Pulmonary protective and vasodilator effects of a standardized Panax ginseng preparation following artificial gastric digestion.
Academic Article
Overview
abstract
We have previously demonstrated that purified ginsenosides produce pulmonary vasodilation and prevent effects of free radical injury on the lung. We examined the effect of artificially digested standardized ginseng preparation G115 in perfused rabbit lungs. G115 was incubated in artificial gastric juice (0.03 M NaCl + 0.08 M HCl) 37 degrees C for 1 h, and artificial intestinal juice (0.05 M KH2PO4 + 0.02 M NaOH) 37 degrees C for 5 h, neutralized with NaOH and lyophilized. Pulmonary vasoconstriction was induced with U46619, and cumulative additions of G115 in undigested, gastric digested and gastric and intestinal digested forms were made to the perfusate.
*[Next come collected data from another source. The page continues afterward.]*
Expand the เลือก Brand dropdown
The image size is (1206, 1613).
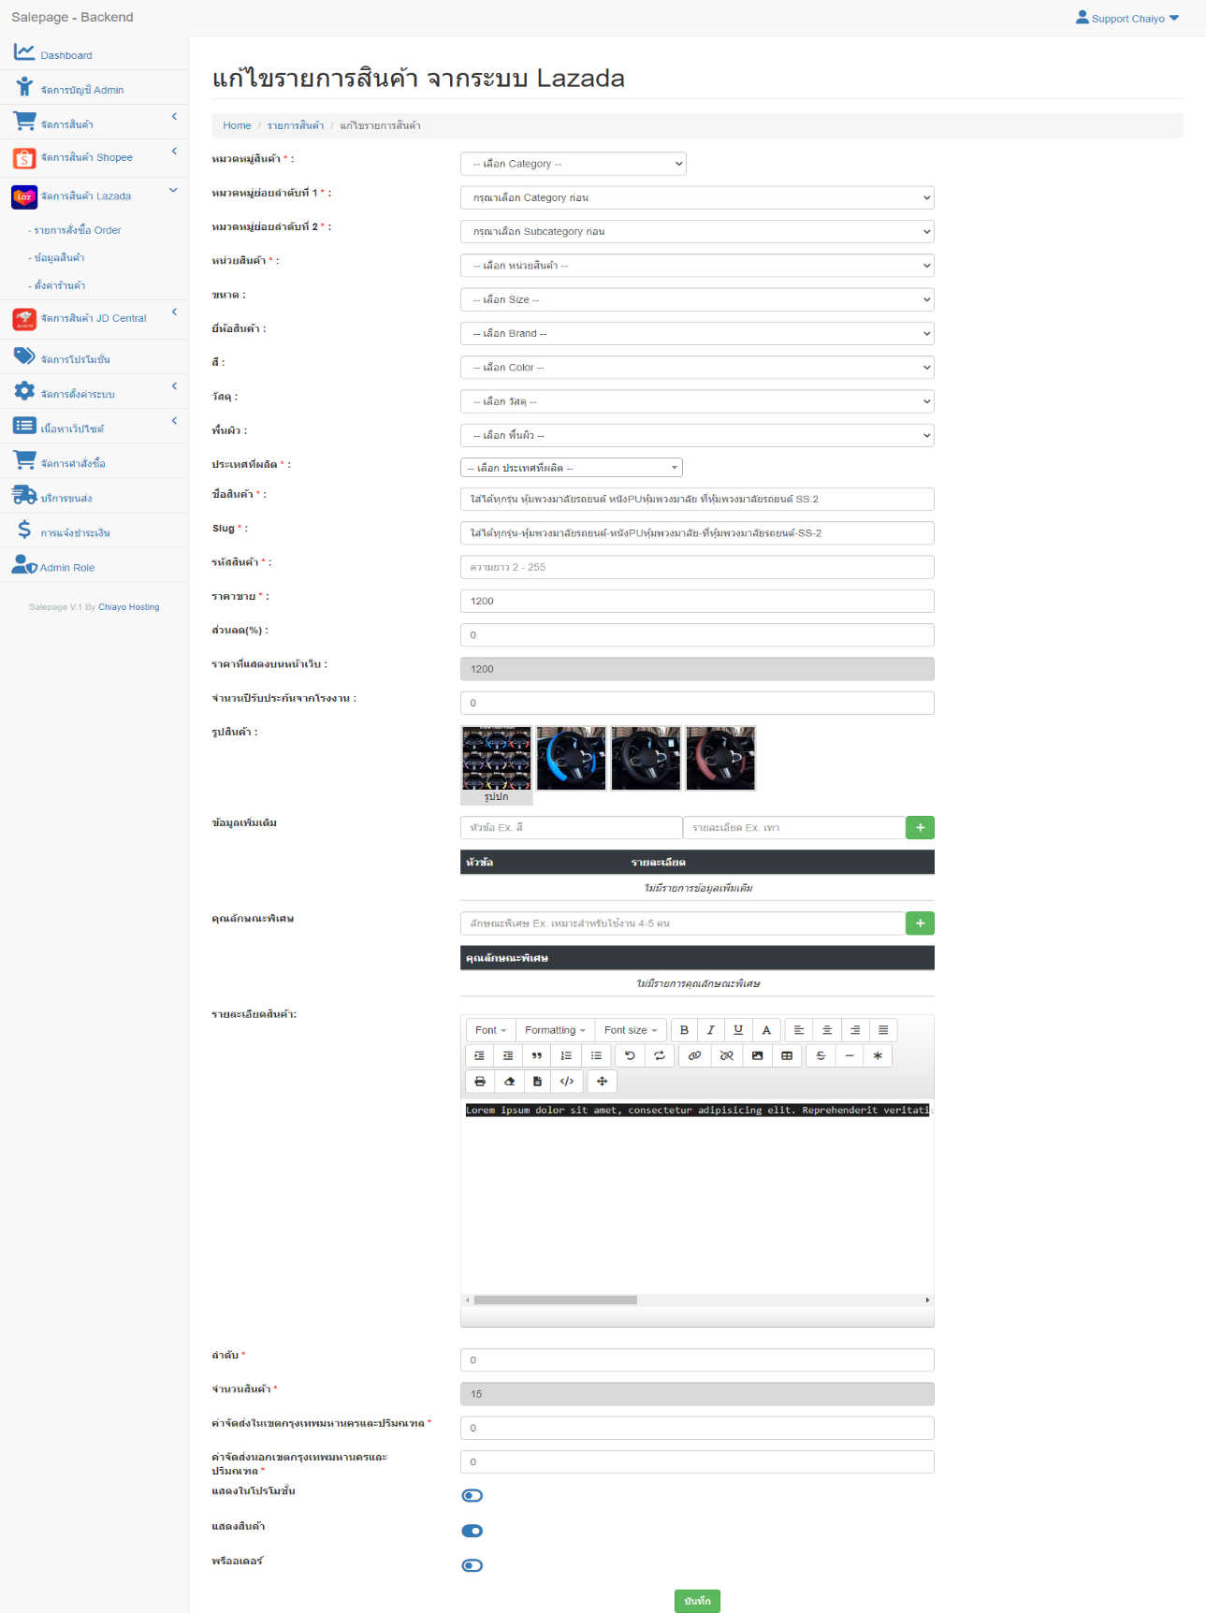tap(696, 334)
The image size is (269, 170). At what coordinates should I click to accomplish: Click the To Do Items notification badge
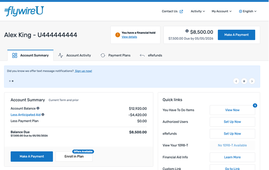[x=255, y=105]
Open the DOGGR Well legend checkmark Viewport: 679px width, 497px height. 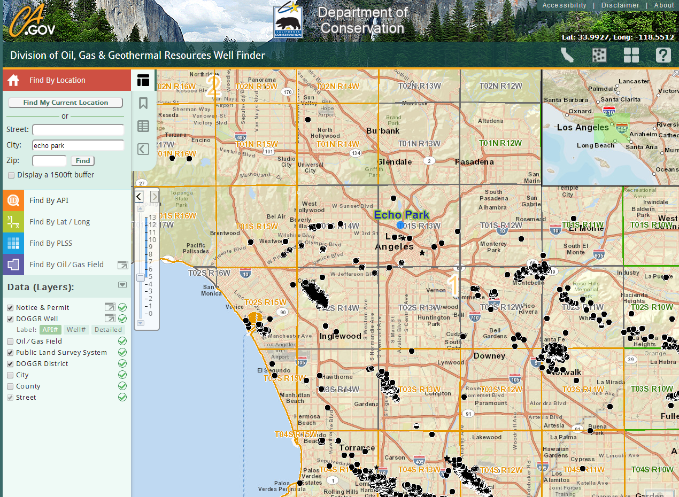(122, 318)
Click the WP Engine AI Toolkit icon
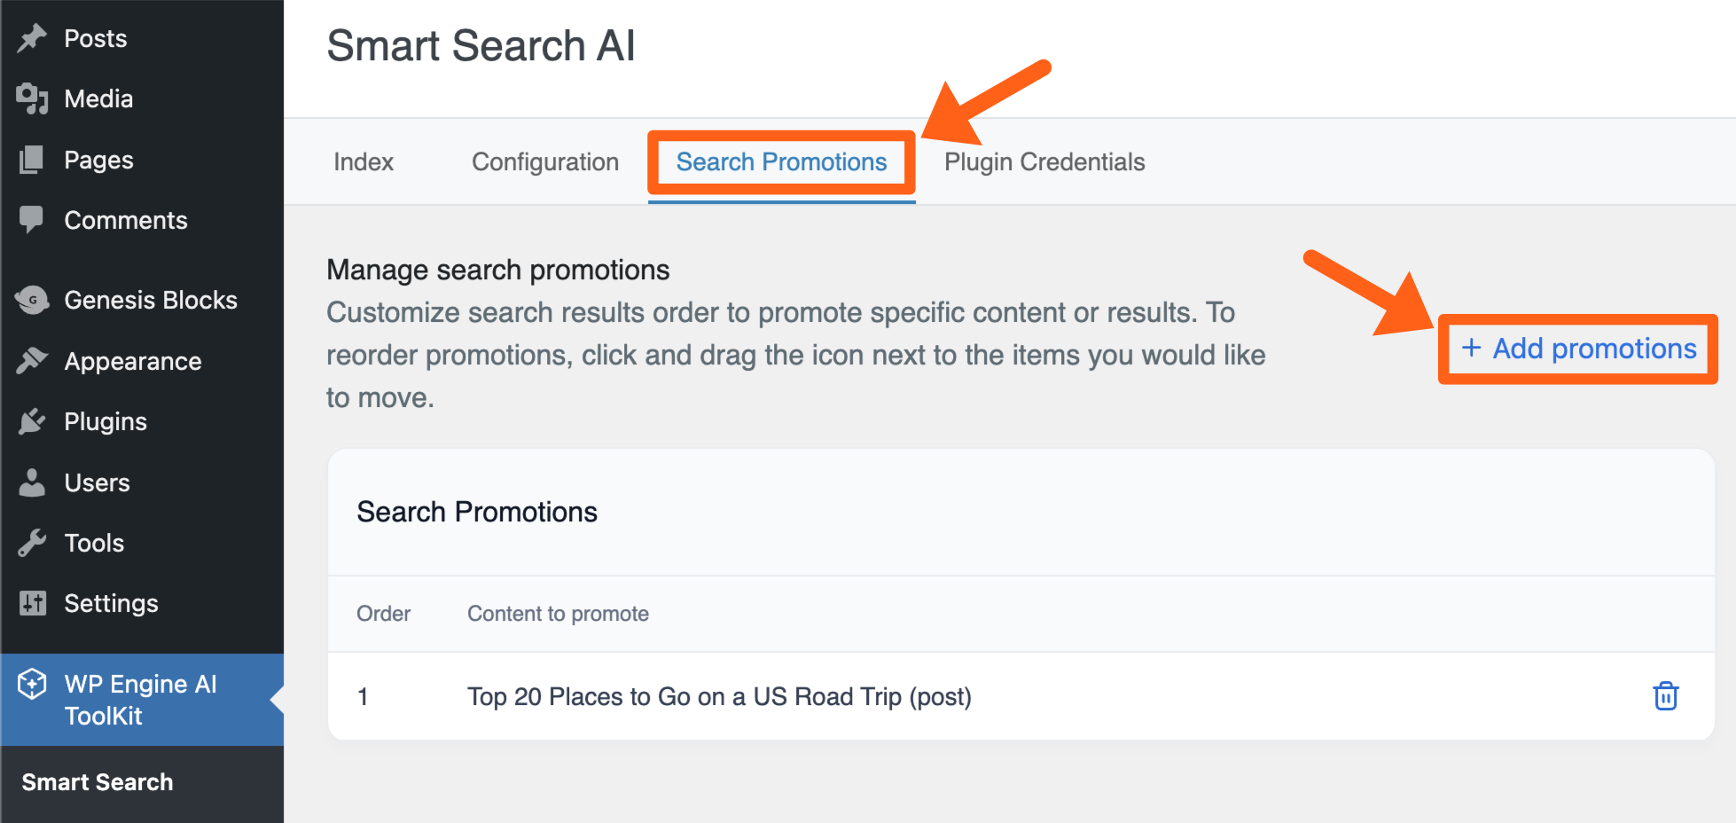 [x=32, y=684]
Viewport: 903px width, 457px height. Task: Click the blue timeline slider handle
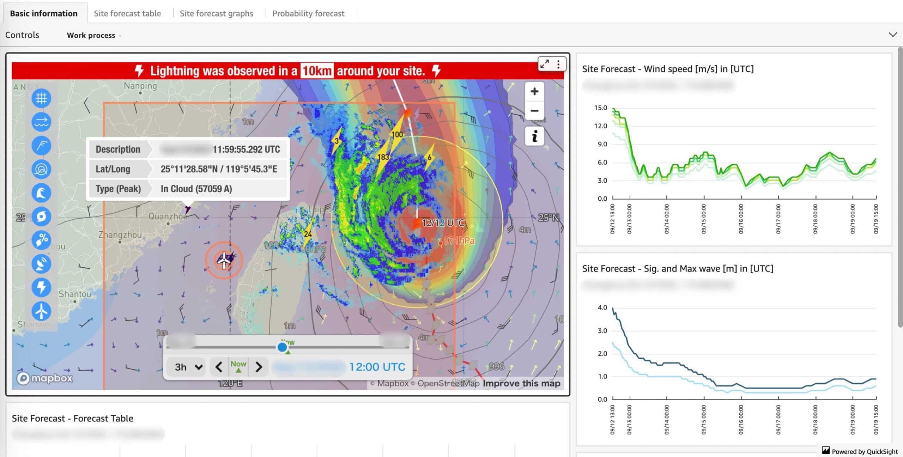coord(282,347)
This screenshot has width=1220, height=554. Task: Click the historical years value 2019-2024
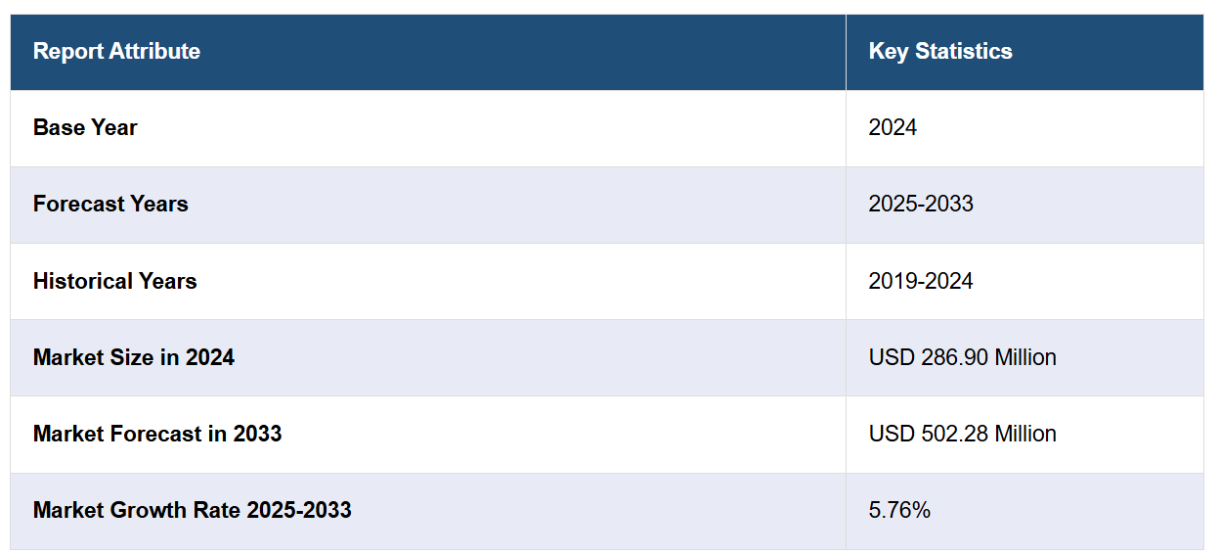click(921, 281)
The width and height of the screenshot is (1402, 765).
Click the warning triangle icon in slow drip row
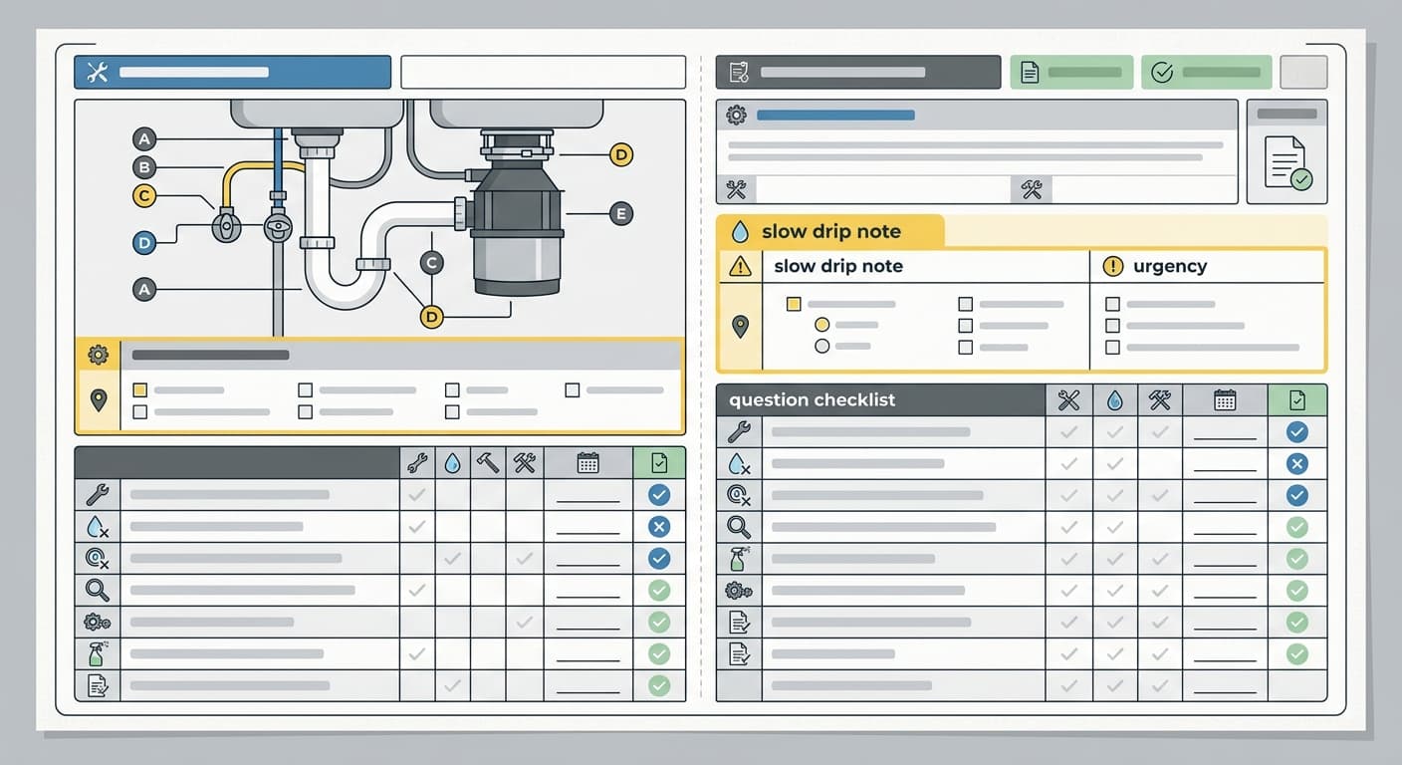[740, 266]
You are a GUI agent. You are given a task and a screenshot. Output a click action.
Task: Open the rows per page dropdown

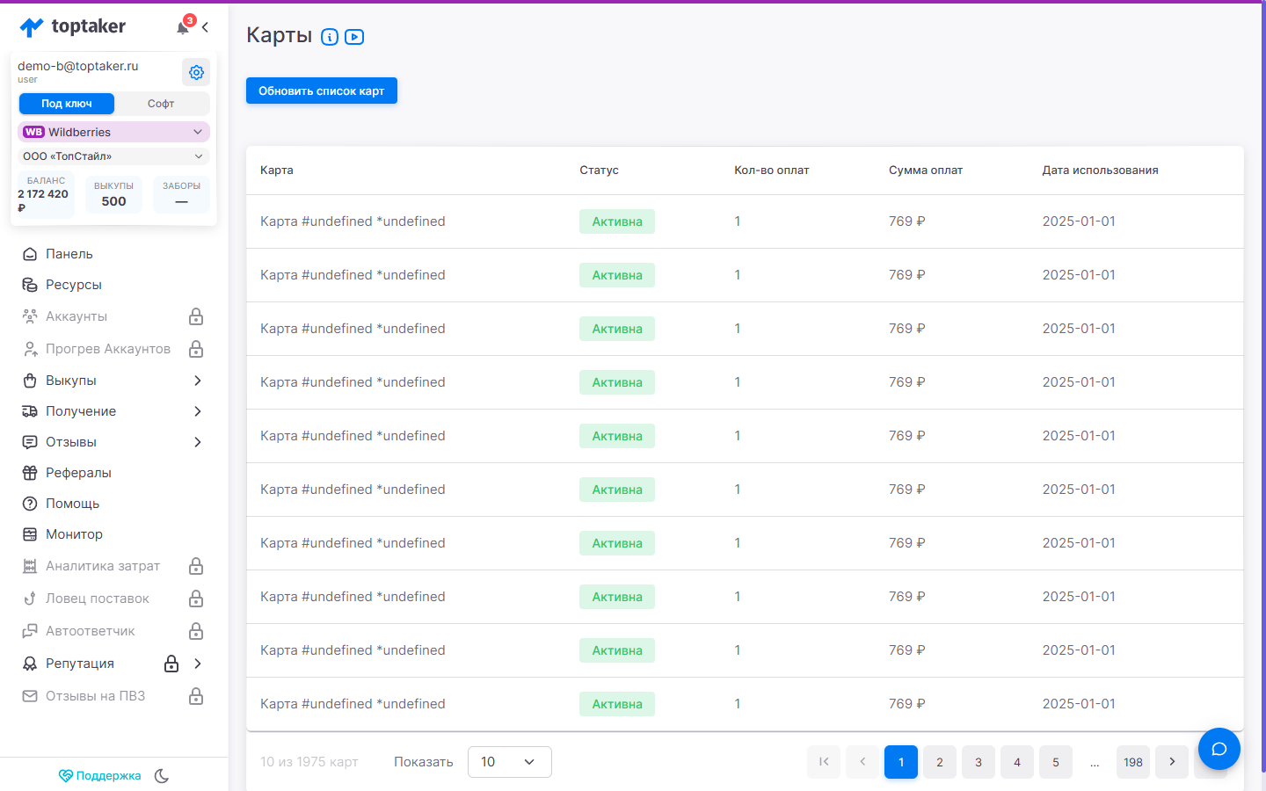(510, 762)
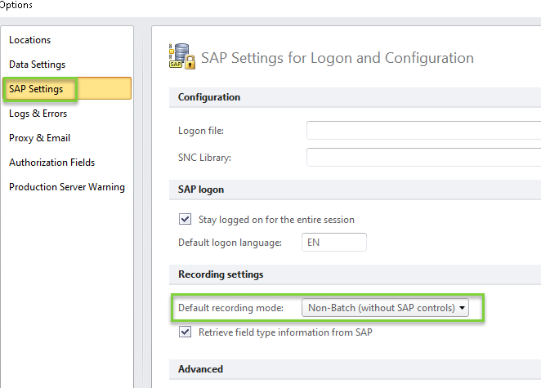Click the Advanced section header
541x388 pixels.
click(201, 369)
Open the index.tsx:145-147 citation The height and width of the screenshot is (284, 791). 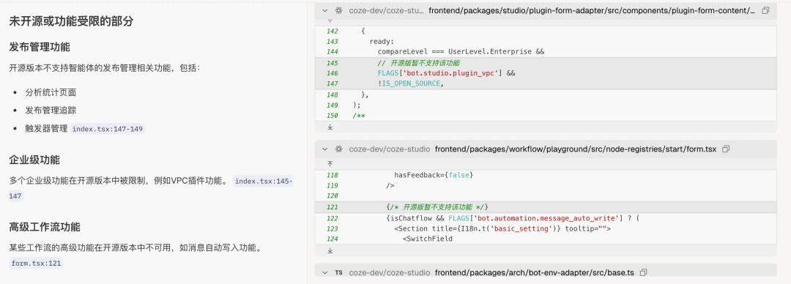click(151, 188)
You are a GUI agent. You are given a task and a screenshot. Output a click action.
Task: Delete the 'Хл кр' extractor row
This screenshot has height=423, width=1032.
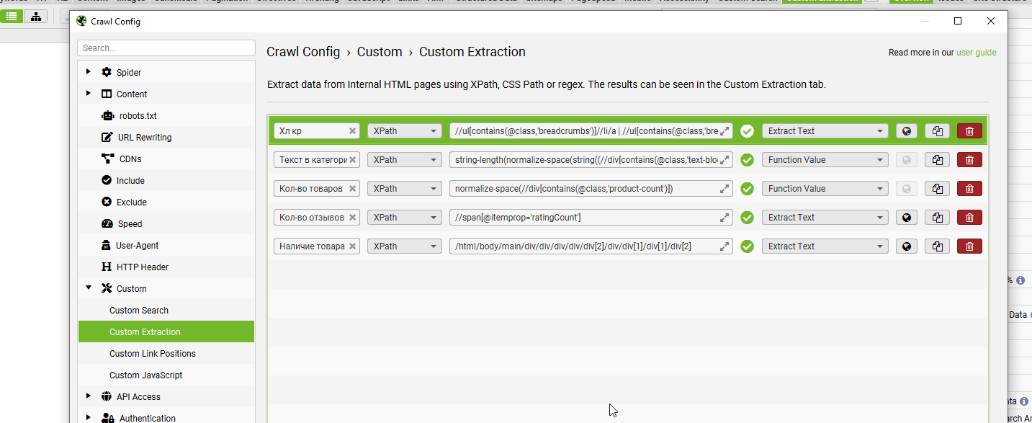pyautogui.click(x=969, y=131)
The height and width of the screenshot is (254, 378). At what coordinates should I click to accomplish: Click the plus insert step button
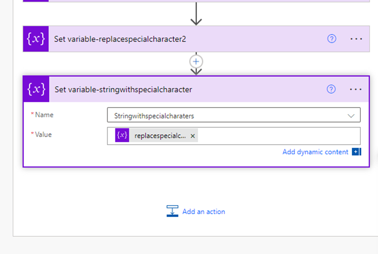pyautogui.click(x=196, y=61)
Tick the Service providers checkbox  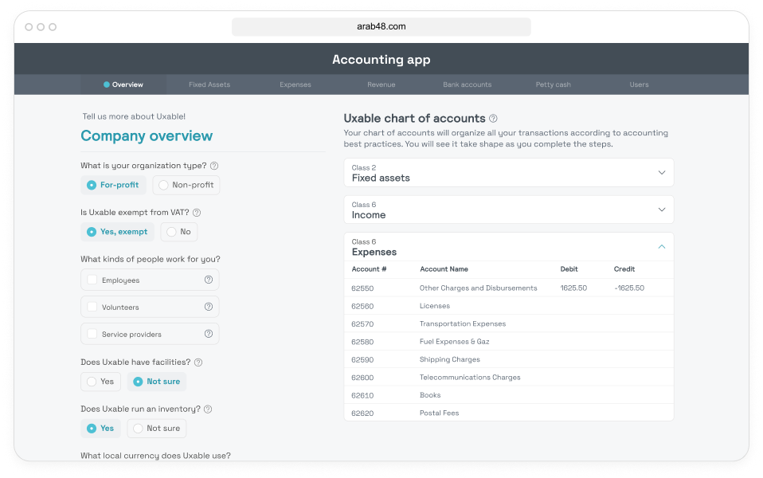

In separate experiments, oxygen free radical injury by electrolysis was produced in the presence of G115 in the perfusate and ACh-induced vasodilation assessed before and after injury. Undigested, gastric digested and combined gastric and intestinal digested G115 significantly dilated lungs (44%, undigested; 26%, gastric digested; 45%, gastric and intestinal digested). In addition, both undigested (-27 +/- 5% vs. -24 +/- 5%) as well as gastric and intestinal digested G115 (-23 +/- 3% vs. -16 +/- 2%) preserved ACh-induced vasodilation following injury. Artificially digested G115 is a pulmonary vasodilator which protects against free radical injury, suggesting that oral G115 has the same effects.